= Requirements =
Quote the lines from the one containing "This screenshot has height=447, width=743." through the one containing "click(x=466, y=204)", reproducing each of them word for word.

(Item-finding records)
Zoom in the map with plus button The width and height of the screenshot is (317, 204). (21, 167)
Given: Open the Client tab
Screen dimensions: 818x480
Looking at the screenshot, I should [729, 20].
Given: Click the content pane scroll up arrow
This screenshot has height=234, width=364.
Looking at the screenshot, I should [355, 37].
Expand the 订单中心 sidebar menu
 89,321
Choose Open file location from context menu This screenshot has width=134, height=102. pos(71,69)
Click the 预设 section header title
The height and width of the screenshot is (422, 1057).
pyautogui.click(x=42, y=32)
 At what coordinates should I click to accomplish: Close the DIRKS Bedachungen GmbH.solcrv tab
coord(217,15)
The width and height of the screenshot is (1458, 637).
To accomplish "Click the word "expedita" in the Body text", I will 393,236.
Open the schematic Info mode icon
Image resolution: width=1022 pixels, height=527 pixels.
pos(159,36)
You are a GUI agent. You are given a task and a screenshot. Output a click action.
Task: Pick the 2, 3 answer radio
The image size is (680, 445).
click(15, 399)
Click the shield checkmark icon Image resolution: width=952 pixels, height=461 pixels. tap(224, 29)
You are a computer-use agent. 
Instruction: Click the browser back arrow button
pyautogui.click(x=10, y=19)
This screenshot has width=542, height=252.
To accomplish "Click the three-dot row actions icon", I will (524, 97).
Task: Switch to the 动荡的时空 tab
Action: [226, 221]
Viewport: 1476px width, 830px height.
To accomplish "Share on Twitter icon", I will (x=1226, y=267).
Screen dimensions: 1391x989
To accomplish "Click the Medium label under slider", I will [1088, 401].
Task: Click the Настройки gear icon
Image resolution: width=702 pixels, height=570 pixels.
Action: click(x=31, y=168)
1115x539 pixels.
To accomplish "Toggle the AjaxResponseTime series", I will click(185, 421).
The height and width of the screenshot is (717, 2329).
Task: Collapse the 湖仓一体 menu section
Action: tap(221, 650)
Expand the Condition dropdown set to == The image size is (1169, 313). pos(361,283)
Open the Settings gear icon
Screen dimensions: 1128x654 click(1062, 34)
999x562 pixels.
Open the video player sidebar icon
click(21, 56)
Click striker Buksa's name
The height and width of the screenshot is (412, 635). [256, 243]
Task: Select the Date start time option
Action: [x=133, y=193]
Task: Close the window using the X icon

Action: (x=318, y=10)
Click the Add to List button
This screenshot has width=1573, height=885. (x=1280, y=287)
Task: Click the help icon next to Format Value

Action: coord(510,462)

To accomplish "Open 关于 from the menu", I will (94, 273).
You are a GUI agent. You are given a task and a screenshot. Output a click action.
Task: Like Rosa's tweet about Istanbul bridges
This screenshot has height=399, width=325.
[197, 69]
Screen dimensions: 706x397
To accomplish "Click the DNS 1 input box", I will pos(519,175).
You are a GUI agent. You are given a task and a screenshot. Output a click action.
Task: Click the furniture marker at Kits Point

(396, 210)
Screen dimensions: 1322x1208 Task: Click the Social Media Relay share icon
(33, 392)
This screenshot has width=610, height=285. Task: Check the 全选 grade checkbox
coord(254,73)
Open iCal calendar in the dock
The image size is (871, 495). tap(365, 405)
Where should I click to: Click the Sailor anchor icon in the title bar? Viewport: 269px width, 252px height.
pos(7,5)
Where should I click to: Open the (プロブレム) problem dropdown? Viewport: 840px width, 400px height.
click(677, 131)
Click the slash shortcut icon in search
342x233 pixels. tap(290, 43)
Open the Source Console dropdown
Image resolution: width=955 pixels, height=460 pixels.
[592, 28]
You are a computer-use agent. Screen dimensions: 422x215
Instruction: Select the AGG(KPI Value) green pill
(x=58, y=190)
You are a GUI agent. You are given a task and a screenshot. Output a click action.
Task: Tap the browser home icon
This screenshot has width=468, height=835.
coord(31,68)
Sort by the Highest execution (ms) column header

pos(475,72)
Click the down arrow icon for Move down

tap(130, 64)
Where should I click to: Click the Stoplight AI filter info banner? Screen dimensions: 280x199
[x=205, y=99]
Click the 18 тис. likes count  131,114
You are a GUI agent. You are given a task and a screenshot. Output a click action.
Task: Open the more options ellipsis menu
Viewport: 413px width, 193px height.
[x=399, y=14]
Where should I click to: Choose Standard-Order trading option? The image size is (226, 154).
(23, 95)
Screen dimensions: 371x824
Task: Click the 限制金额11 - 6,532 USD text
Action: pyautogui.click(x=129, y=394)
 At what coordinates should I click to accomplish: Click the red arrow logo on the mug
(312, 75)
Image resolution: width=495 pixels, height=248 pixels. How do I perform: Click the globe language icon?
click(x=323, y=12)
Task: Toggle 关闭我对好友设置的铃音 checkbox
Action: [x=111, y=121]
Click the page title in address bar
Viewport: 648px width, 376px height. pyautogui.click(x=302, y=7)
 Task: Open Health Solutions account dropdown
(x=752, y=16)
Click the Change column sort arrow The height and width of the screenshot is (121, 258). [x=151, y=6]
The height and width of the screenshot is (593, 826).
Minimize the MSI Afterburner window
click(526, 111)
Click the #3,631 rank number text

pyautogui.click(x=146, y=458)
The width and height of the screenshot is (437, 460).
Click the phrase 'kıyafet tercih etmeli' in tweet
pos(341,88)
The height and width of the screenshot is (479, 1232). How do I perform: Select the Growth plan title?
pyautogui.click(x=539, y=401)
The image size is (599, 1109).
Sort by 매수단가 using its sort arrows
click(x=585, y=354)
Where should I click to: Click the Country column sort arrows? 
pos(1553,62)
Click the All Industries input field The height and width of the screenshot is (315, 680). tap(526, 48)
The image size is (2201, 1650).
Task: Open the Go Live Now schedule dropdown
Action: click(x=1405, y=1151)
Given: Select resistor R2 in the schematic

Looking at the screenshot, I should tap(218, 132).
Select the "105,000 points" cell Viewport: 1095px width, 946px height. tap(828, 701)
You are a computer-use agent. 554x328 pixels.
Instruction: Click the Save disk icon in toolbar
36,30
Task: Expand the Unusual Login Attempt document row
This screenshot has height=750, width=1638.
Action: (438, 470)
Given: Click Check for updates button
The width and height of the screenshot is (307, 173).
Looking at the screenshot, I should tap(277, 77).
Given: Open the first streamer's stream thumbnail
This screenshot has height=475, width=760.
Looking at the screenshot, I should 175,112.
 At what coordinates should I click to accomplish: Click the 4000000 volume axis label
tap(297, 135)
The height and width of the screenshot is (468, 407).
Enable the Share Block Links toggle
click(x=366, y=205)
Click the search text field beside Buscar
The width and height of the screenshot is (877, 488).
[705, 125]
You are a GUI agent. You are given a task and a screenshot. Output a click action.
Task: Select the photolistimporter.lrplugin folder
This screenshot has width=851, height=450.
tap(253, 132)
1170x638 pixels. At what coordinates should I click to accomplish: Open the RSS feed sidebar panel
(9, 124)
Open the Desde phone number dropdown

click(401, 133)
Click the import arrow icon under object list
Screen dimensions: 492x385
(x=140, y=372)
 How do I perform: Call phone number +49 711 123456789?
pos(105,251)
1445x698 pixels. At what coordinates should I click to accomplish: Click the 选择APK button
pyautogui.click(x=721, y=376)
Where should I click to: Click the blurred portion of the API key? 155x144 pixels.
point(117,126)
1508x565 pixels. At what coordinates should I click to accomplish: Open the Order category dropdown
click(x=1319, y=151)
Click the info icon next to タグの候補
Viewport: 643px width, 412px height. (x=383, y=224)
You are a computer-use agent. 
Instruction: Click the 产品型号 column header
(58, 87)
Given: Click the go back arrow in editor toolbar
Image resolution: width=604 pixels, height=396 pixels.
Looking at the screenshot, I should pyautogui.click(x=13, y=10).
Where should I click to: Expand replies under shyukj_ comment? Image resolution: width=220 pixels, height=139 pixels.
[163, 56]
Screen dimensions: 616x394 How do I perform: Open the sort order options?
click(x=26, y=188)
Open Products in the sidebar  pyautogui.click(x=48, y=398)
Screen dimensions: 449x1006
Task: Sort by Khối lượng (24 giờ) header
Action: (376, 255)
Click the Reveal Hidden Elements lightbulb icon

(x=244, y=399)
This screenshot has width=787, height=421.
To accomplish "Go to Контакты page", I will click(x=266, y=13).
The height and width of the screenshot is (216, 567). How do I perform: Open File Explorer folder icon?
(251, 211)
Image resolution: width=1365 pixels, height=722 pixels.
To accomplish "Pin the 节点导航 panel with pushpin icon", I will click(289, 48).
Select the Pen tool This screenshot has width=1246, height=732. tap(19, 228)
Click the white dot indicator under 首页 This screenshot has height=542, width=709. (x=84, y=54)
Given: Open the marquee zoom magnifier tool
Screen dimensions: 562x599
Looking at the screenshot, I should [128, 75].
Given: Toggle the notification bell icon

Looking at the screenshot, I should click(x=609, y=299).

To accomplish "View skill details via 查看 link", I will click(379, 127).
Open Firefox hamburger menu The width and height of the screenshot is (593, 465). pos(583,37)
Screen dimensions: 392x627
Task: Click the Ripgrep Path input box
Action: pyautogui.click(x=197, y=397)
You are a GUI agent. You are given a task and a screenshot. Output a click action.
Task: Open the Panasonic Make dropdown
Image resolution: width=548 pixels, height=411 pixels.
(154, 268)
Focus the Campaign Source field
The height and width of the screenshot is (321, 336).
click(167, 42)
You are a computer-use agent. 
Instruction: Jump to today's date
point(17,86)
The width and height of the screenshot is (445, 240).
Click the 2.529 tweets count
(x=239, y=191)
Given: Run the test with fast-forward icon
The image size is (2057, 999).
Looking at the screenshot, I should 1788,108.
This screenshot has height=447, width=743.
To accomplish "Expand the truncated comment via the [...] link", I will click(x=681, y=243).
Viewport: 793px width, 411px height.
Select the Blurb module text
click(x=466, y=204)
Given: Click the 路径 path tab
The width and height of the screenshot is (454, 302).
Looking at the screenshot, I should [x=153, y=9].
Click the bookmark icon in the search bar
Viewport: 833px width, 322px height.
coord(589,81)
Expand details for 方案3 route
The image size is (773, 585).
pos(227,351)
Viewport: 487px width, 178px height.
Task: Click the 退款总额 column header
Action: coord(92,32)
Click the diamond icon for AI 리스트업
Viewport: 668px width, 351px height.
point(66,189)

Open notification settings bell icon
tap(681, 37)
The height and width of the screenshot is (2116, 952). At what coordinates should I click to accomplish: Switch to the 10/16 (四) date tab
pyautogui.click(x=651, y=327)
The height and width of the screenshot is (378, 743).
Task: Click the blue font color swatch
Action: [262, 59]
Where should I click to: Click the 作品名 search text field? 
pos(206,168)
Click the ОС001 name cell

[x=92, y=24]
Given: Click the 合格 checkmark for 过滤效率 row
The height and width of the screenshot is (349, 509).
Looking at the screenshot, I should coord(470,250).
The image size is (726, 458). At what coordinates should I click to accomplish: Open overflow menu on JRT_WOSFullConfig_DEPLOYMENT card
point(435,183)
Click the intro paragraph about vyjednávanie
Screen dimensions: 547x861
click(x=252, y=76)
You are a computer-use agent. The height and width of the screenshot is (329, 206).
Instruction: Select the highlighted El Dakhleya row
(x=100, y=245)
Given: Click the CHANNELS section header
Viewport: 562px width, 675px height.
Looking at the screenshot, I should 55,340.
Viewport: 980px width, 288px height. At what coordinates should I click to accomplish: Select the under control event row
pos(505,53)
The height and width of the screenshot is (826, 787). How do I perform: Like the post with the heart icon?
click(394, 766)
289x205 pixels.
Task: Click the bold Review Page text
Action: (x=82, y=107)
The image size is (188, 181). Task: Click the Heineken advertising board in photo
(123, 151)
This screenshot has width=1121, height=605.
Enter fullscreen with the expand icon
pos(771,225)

= Finished exercise =
This screenshot has height=447, width=743.
To accomplish "Expand the truncated comment via the [...] link", I will click(x=681, y=243).
Viewport: 793px width, 411px height.
Select the Blurb module text
click(x=466, y=204)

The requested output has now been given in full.